[Texto fornecido]:

+ + + +

Carta do leitor: ‘O impacto da COVID nos remete à terceira guerra mundial’

A primeira vez que estive confinado por algumas horas, entre quatro paredes, foi em 1999 e em 2001, aquando da passagem do século vinte para o século vinte e um, e do acontecimento do primeiro eclipse solar na altura. A informação insipiente fez com que vizinhos, familiares e “líderes” religiosos propagassem a informação de um possível fim do mundo. Imbuídos de uma fé inquestionável, muitos foram os fiéis que fizeram devoções a falsos profetas visionários.

Reza a história que muitas famílias perderam seus haveres por ocasião deste acontecimento que nunca veio a acontecer. E, passadas cerca de duas décadas, cá estamos nós presenciando um acontecimento “suis generis” que veio alterar o “modus vivendis” dos habitantes deste cosmo. Não vivi a crise da grande depressão de 1928, muito menos as duas primeiras guerras mundiais, mais o impacto desta pandemia nos remete a uma terceira guerra à escala mundial, onde o inimigo é um vírus que atende pelo cognome de Covid-19, enquanto outros ainda o apelidam de Corona, que sofre mutações.

+ + + +

(Entradas guardadas)
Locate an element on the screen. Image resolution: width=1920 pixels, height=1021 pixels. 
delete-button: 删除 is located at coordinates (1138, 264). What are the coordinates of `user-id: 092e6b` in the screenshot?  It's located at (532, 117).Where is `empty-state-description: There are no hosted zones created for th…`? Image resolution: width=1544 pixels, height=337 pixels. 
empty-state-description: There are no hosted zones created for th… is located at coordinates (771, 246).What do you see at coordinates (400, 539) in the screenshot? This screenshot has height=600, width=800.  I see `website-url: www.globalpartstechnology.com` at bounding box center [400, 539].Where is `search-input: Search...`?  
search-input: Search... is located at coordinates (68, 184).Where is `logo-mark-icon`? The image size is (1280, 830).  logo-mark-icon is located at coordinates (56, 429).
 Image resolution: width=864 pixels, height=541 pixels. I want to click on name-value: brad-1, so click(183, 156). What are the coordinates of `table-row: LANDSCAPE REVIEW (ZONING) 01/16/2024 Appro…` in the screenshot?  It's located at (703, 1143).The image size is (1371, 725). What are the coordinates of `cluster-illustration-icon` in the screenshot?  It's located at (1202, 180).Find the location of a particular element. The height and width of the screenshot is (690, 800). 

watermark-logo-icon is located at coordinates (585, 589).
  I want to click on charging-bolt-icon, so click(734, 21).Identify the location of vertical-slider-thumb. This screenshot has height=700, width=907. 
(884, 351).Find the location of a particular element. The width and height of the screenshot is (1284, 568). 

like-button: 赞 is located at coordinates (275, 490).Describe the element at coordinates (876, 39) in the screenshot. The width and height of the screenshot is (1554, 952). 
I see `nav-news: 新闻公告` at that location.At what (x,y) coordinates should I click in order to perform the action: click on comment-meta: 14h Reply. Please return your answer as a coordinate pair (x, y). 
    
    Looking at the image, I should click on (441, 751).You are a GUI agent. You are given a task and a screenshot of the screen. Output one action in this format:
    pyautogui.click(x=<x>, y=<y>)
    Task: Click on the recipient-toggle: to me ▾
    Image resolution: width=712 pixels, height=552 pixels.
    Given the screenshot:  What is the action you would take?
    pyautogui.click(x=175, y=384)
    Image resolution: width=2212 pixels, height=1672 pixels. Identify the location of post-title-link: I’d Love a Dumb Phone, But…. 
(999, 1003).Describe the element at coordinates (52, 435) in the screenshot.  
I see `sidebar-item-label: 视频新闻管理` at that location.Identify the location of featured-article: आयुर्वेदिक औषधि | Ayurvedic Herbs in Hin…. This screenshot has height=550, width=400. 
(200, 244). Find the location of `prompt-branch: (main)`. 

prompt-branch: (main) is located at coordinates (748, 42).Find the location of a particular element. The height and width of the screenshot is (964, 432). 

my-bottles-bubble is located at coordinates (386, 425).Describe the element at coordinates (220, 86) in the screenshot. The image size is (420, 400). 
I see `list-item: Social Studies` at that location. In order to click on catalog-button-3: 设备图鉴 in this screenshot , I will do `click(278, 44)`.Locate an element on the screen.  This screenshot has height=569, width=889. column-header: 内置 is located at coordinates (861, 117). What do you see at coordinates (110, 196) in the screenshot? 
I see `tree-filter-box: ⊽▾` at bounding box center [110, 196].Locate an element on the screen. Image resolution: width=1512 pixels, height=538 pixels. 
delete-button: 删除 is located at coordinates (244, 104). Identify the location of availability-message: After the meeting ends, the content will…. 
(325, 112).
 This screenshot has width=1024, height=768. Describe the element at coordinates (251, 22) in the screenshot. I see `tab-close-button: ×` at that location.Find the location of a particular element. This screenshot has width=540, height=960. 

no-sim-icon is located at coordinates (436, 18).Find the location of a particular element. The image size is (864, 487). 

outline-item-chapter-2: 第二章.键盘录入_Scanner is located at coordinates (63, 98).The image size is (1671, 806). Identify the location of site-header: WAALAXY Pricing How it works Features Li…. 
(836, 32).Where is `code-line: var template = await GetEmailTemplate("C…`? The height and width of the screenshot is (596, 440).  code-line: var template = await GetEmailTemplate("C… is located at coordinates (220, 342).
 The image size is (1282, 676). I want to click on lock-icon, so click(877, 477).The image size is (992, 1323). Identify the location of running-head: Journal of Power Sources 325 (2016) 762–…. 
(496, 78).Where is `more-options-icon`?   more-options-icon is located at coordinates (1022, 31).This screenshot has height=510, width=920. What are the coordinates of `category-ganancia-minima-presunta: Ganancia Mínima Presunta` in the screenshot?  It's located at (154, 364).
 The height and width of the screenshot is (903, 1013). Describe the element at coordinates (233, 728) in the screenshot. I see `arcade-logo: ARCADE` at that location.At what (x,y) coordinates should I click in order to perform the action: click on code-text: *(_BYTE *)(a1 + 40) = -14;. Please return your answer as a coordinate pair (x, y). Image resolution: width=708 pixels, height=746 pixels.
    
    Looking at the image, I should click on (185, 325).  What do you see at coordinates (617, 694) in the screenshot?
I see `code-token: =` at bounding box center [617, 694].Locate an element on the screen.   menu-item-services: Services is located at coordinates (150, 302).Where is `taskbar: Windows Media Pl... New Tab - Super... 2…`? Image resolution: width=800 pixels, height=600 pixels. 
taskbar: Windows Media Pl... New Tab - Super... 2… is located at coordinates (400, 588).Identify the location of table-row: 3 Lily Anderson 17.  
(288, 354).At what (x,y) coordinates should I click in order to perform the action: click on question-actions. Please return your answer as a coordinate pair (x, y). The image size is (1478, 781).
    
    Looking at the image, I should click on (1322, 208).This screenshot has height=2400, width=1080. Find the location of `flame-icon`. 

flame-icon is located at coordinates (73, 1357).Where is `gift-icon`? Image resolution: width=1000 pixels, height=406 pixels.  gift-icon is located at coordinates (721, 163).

+ + + +

[O que se pede]:
Continue a escrever a carta do leitor sobre o impacto da COVID a partir do ponto em que termina. As entradas não têm qualquer relação com a carta do leitor sobre o impacto da COVID.

[Resposta ao exercício]:
O vírus trouxe para o nosso campo lexical a frequência acumulada de termos como “distanciamento social, confinamento, quarentena domiciliar e institucional, quarentena, isolamento, transmissão local e comunitária”. O dito cujo está a ganhar na concorrência ao VIH, como se diz na gíria, está a dar ‘cambangula’ à malária e às demais doenças que nos assolam. Estamos numa guerra em que o principal mecanismo de defesa é lavar as mãos com água e sabão, usar máscaras, ficar em casa e a desinfecção dos locais públicos. Estamos em Maio e as estatísticas ainda continuam favoráveis para África, há quem diga mesmo que o recolher obrigatório foi pior. Por isso, fique em casa.